Trecho.
----

Destaque para reflexão: penso que a redação deste artigo possibilita o debate acerca dos efeitos patrimoniais no caso dos cônjuges terem optado pelo regime comunhão universal de bens. Afinal, no que tange aos bens adquiridos por cada cônjuge no intervalo de tempo em que estiveram separados de fato consensualmente até o retorno da comunhão plena, para fins de partilha, estes bens adquiridos podem ser considerados particulares ou não? Serão comunicados na partilha, a depender do regime de casamento adotado pelo casal?
Aumento da Agilidade nos Procedimentos
A alteração da resolução pode viabilizar a realização de mais atos no âmbito extrajudicial, como inventários e divórcios consensuais, promovendo maior celeridade, menor onerosidade e economia nos procedimentos, além de reduzir a carga de trabalho do Judiciário.

----

Registros fornecidos.
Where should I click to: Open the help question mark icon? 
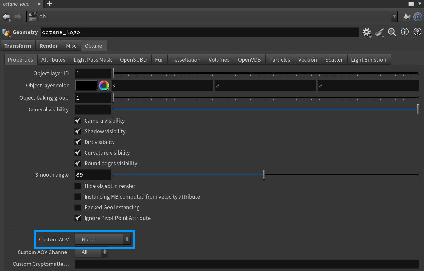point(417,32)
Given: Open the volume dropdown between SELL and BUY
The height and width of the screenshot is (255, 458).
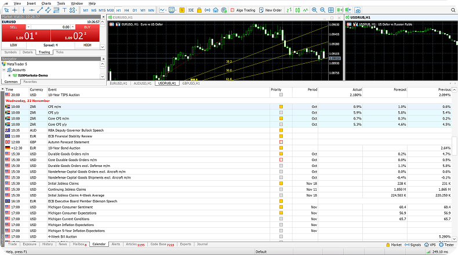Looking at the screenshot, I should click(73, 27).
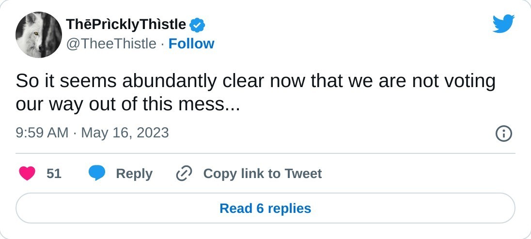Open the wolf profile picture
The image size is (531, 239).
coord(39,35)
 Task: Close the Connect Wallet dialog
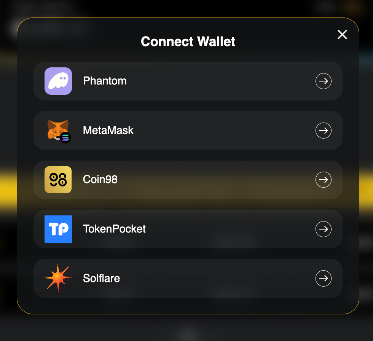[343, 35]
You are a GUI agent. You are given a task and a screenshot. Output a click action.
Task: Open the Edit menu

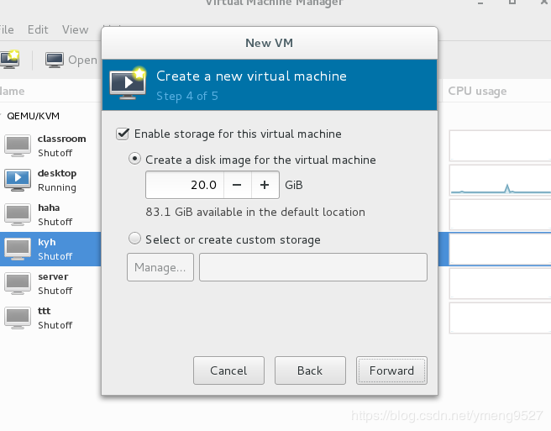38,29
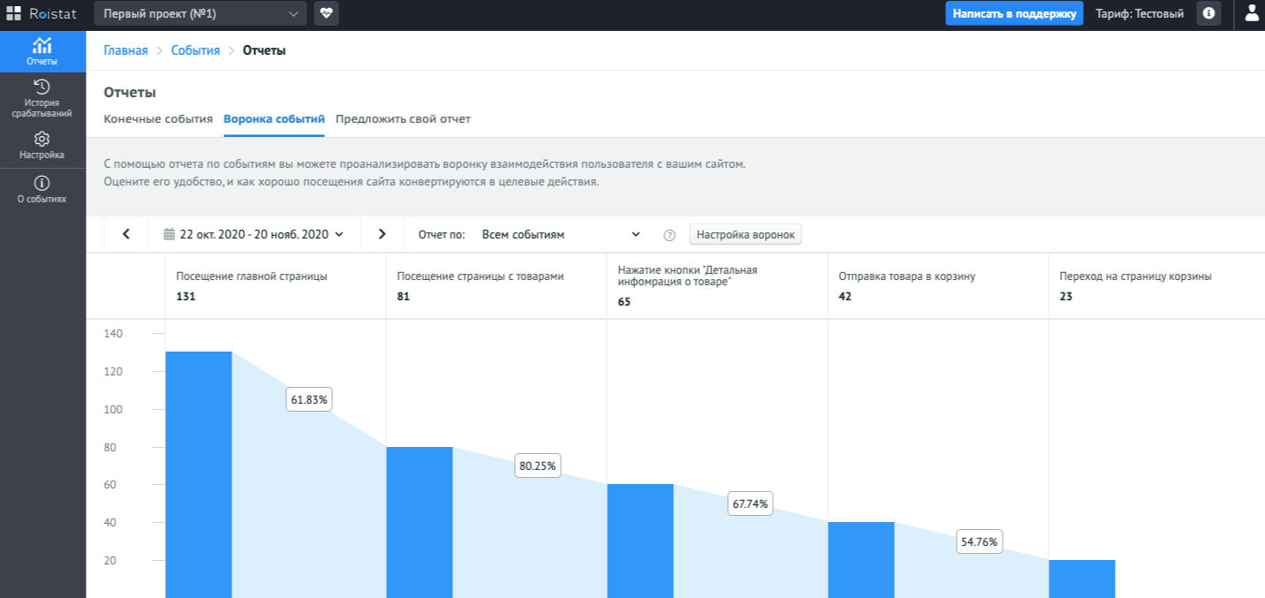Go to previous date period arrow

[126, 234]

----

Objetivos.
[a] Transcreva do trecho a parte entre "Aumento da Agilidade" e "trabalho do Judiciário.", inclusive, trocando "celeridade" por "rapidez".
[b] Resuma em forma de lista o parágrafo do trecho que começa com "Destaque para reflexão", mantendo os fatos principais.
[c] Responda com base no trecho:
(i) Qual regime de bens é mencionado no parágrafo que começa com "Destaque para reflexão"?
(ii) Que atos são dados como exemplo do que pode ser feito no âmbito extrajudicial?
(iii) Além de celeridade, menor onerosidade e economia, que outro efeito é atribuído à alteração da resolução?

Respostas.
[a]
Aumento da Agilidade nos Procedimentos
A alteração da resolução pode viabilizar a realização de mais atos no âmbito extrajudicial, como inventários e divórcios consensuais, promovendo maior rapidez, menor onerosidade e economia nos procedimentos, além de reduzir a carga de trabalho do Judiciário.

[b]
- A redação do artigo permite debater os efeitos patrimoniais quando os cônjuges optaram pelo regime de comunhão universal de bens.
- Fica em aberto se os bens adquiridos por cada cônjuge durante a separação de fato consensual, até o retorno da comunhão plena, são particulares ou não para fins de partilha.
- Também se questiona se esses bens serão comunicados na partilha conforme o regime de casamento adotado pelo casal.

[c]
(i) O regime de comunhão universal de bens.
(ii) Inventários e divórcios consensuais.
(iii) A redução da carga de trabalho do Judiciário.